- TEXT SECTION
When exact methods are too slow, approximation algorithms have ratios too loose, parameterized complexity does not apply, and the problem is too unstructured for specialized algorithms, you reach for heuristic search. This is the bottom layer of the optimization toolkit, the place where engineers admit there is no theoretical bound on solution quality and just measure performance on real inputs.

The classics:

Simulated annealing imitates the physical process of cooling a metal. Start at high temperature, accept any neighboring solution including worse ones. Cool gradually, become more selective. At low temperature, behave like greedy descent. The cooling schedule is the art. Originally applied to VLSI layout and TSP; now used across operations research.

Tabu search keeps a list of recently visited solutions and forbids returning to them, forcing the search to explore beyond local optima. Aspiration criteria allow forbidden moves when they would improve the global best. Tabu search is the production workhorse for many scheduling and routing systems.

Genetic algorithms encode candidate solutions as "chromosomes," select parents by fitness, combine them by crossover, mutate, and iterate. The biological metaphor is overstated; most successful genetic algorithms are essentially stochastic local search with a population.

- EXTRACTED DATA
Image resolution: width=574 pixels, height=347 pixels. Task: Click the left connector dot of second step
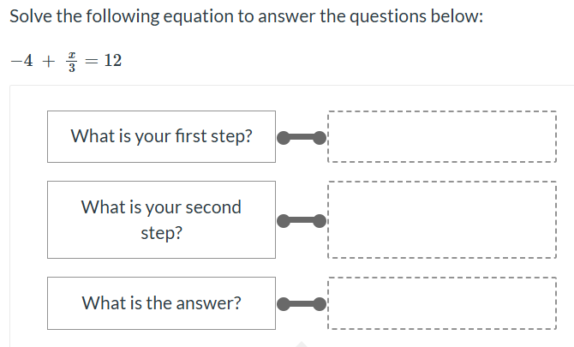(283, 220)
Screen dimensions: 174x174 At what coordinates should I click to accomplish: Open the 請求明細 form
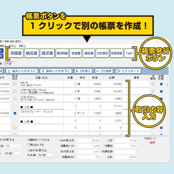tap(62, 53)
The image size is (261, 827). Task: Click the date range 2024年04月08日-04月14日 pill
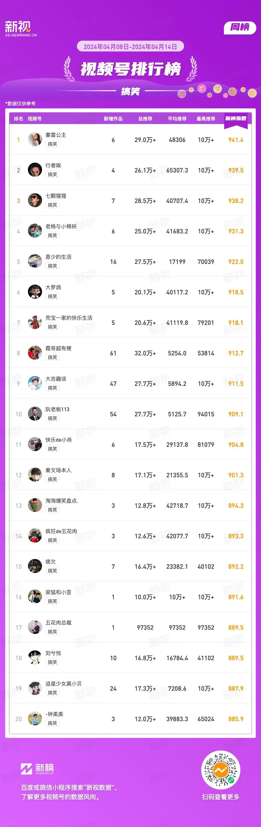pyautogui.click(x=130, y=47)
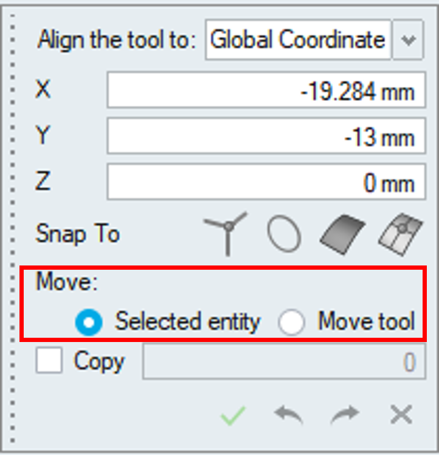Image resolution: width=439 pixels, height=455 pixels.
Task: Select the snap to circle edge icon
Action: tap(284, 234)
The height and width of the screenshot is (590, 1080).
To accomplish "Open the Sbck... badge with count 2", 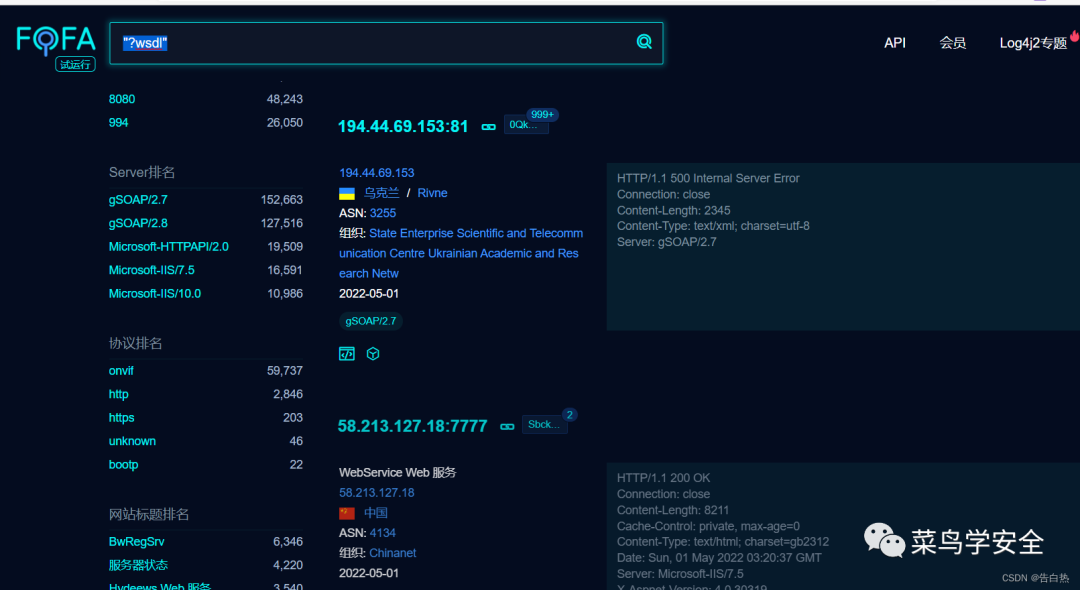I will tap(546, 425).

* * *

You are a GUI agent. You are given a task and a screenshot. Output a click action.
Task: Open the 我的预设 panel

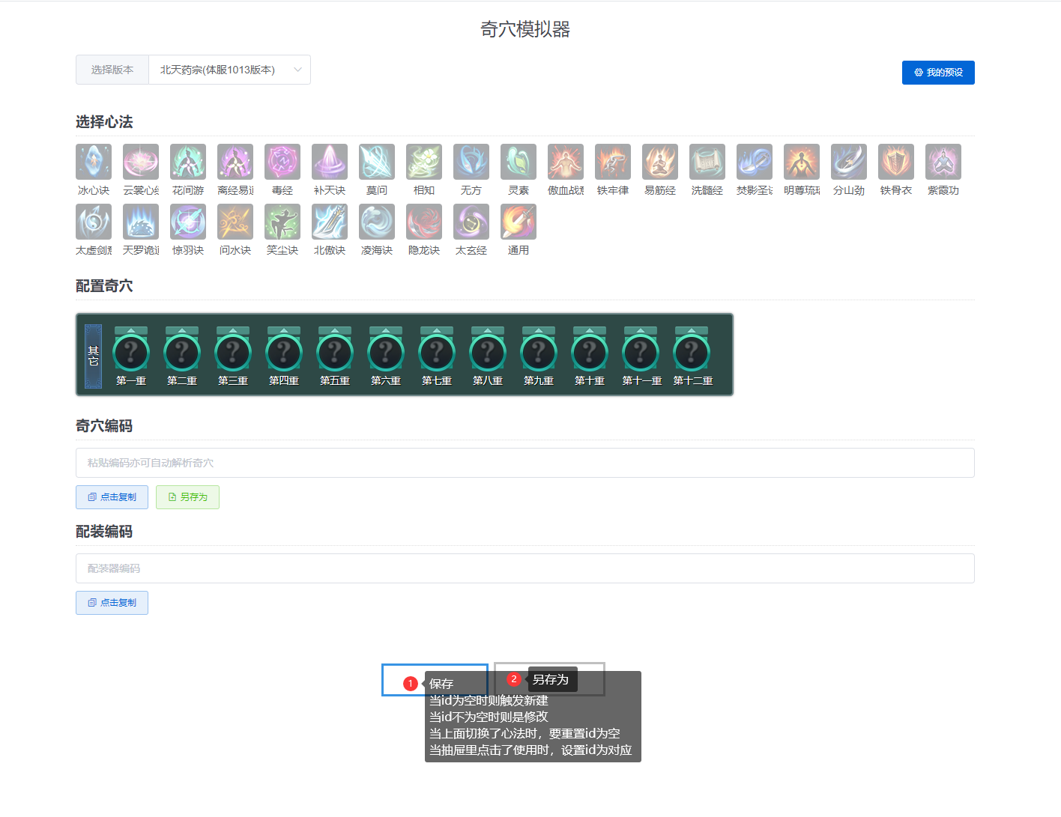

- USING THE INFORMATION
- 1) Recast the paragraph of the heuristic search text that begins "Tabu search keeps" as a short bulleted list, keeping its main facts.
- 2) Please carry on the heuristic search text from its final sentence, writing the next part in the same style.

- EXERCISE RESPONSES
- 1)
- Keeps a list of recently visited solutions and forbids returning to them.
- This forces the search to explore beyond local optima.
- Aspiration criteria allow forbidden moves when they would improve the global best.
- Serves as the production workhorse for many scheduling and routing systems.

- 2)
Large neighborhood search (LNS) is the modern workhorse for vehicle routing. Take a current solution, destroy a piece of it (remove a subset of routes), repair the destroyed piece with an exact or heuristic subroutine, iterate. When the destroy-and-repair subproblem is small enough for exact methods, LNS combines the best of both worlds. Production VRP solvers like Vroom and OR-Tools are LNS-based.

In Rust, the argmin library provides a framework for several gradient-free methods including simulated annealing and particle swarm. For specific metaheuristics tailored to your problem, hand-rolling is common — the algorithms are short and the customization needed is usually problem-specific.

The honest reality at this layer: you are doing engineering, not theory. Bounds do not exist. Quality is an empirical question. The pattern that works is to set up a benchmark of representative real instances, try several methods, tune parameters, measure, ship the best.

When a problem has gone past every theoretical category — past exact, past approximation, past parameterization — accept that you are in the engineering layer and plan accordingly. This is where most production optimization actually lives.